Jacu Strauss is co-founder and creative director of Lore Group, which includes hotels such as Pulitzer Amsterdam, Sea Containers London and Riggs Washington DC in its portfolio.
What attracted you to design?
I can’t remember a time in my life when I wasn’t fascinated by my surroundings. I grew up in the middle of the Kalahari Desert in South Africa, so I taught myself how to paint, draw and build things. It developed from there. I felt that architecture was for me, because it’s a bigger umbrella of so many design things – I wanted to be greedy and do everything.
Architecture and interior design are so fundamental to our existence. There’s something quite poetic and beautiful about how something physical can really affect something emotional.

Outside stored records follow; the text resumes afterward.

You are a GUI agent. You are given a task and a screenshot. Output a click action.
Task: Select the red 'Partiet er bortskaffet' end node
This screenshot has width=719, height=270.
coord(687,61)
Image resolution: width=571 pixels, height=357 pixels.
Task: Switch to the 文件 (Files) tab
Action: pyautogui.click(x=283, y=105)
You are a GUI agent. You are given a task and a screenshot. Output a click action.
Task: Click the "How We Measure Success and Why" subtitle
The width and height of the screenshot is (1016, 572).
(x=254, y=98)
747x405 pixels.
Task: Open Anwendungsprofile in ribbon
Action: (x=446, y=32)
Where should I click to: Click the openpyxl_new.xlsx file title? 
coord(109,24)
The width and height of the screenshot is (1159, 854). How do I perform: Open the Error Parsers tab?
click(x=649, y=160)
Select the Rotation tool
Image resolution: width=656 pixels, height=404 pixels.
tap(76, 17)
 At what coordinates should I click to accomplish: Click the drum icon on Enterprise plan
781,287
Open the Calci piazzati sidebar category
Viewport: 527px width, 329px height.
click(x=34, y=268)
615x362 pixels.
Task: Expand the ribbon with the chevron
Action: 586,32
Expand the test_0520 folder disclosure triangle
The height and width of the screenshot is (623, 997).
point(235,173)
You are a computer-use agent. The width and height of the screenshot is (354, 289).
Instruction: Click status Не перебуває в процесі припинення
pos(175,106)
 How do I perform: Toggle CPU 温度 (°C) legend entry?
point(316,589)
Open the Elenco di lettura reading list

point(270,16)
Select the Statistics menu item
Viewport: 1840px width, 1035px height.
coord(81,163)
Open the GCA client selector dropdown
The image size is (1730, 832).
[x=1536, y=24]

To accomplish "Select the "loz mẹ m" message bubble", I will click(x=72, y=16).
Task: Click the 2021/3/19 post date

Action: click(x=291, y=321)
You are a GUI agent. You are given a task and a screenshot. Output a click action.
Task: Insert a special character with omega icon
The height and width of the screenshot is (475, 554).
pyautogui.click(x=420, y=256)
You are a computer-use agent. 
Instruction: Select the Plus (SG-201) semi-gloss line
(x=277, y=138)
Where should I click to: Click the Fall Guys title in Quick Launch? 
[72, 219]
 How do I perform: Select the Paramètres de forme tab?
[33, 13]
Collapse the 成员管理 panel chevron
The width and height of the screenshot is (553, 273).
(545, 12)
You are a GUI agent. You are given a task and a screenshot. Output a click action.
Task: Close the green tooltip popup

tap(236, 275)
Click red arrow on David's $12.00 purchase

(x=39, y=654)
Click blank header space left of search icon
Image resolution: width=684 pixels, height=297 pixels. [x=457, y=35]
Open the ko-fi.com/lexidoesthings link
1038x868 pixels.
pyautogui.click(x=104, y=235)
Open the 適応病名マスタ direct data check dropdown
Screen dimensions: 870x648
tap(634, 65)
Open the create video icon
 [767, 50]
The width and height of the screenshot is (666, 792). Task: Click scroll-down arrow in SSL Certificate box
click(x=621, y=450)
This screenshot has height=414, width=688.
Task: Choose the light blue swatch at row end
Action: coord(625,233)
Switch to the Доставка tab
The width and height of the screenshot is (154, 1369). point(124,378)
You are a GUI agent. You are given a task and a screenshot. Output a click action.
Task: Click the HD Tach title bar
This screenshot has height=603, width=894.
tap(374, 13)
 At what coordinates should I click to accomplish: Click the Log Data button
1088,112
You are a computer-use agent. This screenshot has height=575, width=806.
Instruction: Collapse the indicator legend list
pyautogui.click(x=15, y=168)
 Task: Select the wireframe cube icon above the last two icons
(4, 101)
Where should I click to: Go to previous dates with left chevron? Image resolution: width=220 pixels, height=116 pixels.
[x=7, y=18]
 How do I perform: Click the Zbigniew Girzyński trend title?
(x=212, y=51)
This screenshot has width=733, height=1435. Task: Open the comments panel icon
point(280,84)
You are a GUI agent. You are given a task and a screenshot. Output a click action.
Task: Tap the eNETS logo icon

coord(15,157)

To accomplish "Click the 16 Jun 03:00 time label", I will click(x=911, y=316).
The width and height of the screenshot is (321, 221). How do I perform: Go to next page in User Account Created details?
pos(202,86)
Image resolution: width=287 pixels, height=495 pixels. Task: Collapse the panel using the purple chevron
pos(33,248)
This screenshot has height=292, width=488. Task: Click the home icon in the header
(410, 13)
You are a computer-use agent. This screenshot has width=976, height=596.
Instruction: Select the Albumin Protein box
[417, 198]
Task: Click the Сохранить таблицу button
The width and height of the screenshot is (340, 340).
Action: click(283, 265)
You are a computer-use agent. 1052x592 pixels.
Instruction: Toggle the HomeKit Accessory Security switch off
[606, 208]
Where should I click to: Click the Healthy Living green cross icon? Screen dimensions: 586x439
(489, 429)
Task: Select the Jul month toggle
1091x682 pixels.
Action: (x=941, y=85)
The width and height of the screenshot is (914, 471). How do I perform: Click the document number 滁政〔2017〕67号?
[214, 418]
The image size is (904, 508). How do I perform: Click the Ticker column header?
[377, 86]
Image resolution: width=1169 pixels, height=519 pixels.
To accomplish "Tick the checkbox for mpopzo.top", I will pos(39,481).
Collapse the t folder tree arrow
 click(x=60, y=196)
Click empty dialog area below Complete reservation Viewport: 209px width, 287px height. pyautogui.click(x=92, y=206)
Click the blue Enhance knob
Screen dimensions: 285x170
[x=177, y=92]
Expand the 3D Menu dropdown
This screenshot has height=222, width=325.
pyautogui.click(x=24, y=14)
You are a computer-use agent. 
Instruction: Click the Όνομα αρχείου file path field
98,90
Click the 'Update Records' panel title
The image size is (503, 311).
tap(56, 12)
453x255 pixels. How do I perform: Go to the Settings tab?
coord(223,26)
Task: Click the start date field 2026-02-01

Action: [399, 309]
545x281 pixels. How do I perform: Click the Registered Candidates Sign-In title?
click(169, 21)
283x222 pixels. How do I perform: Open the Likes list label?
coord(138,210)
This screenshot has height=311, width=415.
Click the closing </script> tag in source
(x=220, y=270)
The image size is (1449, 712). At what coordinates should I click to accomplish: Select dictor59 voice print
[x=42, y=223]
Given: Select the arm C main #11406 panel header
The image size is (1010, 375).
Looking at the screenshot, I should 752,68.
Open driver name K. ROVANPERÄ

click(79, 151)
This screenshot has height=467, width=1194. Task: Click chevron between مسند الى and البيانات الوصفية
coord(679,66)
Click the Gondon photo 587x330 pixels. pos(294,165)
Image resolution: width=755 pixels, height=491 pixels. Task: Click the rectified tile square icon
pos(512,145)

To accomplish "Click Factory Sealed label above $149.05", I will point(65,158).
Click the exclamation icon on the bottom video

How important is locality in the design of a project?
We want projects to have longevity; it’s about how it fits into the context and neighbourhood. It was very important for me, especially with our first hotel in America (Riggs), to move to Washington DC and live and breathe the city.
Ultimately you want someone to walk into the hotel and immediately have a connection with it. We’re moving to a world where it’s much more about experiences and it has to be really contextual. You want to wake up in the morning and know exactly what city you’re in.
I design about 90-95 per cent of everything in the hotels, and also find some antique and vintage pieces around the cities to add a bit of heritage. It’s always fun to predict what people might respond to. Sometimes people find the tiniest thing that they really connect with.
What draws you to hotels?
Hotels are very much about storytelling and we have such freedom to be expressive. We don’t need to be for everybody, but there’s so much diversity in hotel design as a whole that there’s something for everyone, everywhere.
We also don’t need to [play it] safe, and that’s the dream for a designer. We can really inject personality into hotels. Plus, hospitality is about people at the end of the day, and there’s nothing nicer than seeing someone being delighted by something you’ve created.
F&B areas are a key feature at your hotels. What are the main considerations when designing restaurant and bar areas in comparison with guest rooms?
Hotel rooms are always very private and feel like no one else has stayed in them, so they need to be designed to feel fresh. Public spaces are much more social and the design needs to celebrate that. There should always be a real disconnect between the rooms and public areas – a moment of decompressing when you leave the public areas to enter the room.
At Riggs in Washington DC, we describe the room as a safety deposit box because the hotel is located in an old bank building.
Does sustainability impact your design?
Sustainability was my major at architectural school. For me, the most important thing is designing something once and doing it right. The most unsustainable thing is redoing something every five years. Interior design is becoming a little like fast fashion in that way, and quality is the price you pay. Reusing and repurposing is something I love doing, and it taps into a bigger vision of sustainability.
Which project are you most proud of?
Creating the Lore Group, as it involves all of my projects. It’s small but we have ambitions. All the hotels are so individual but there’s a common thread tying them together.
What’s your favourite hotel?
I’ve always loved Le Negresco in Nice, where every floor has a different theme. Of course, it’s not everyone’s cup of tea but it has a special place in my heart.
Which designers have inspired your work?
Tony Duquette’s flamboyant and brave design; Trix and Robert Haussman’s post-modern inspired pieces (I would love to own a piece one day); and Tom Dixon who taught me a lot.
What’s been your most rewarding travel experience?
Driving a green 1980s Mercedes Benz, without a radio, about 11 hours through the South African desert. It was a wonderful experience of peace.
I had my passport stolen in Mexico. I always have a glass half-full attitude (I definitely had a glass half full of tequila after that). I’ve learnt not to panic. It will always work out.
What also bothers me is when I see developments that completely dismiss heritage and have no consideration for the bigger picture. That really sticks with me. When design is abused to create things that are not for the people and not respectful of heritage, history or character. Or when nature is being used as a gimmick or something feels completely out of place.
What’s your dream destination?
Kolmanskop in southern Namibia. It’s an old, deserted diamond mining town where desert dunes now move through abandoned mansions. I love the drama of it and the interaction between man and nature.
I also really want to go to Antarctica to experience a dramatic landscape that feels relatively untouched and see how the world’s changing and what we should be afraid of.
What’s your indispensable travel gadget and inflight entertainment pick?
I like to dream when I fly. I always have my notebook and sketch things. Spotify has also changed my life – I discover new music through that – so I need good headphones.
What’s next for the Lore Group?
Hotels are never finished, they are quite organic and we always build on them. The Pulitzer in Amsterdam, for instance, has these four collector suites with their own theme. It’s worked so well that we are creating a fifth one.
Our first hotel is ten years old now. We have ambitions to do more hotels but only if they are right for us. We want to keep our strategy the same and for all our hotels to be equal in their own special way. The response we have had has been so phenomenal.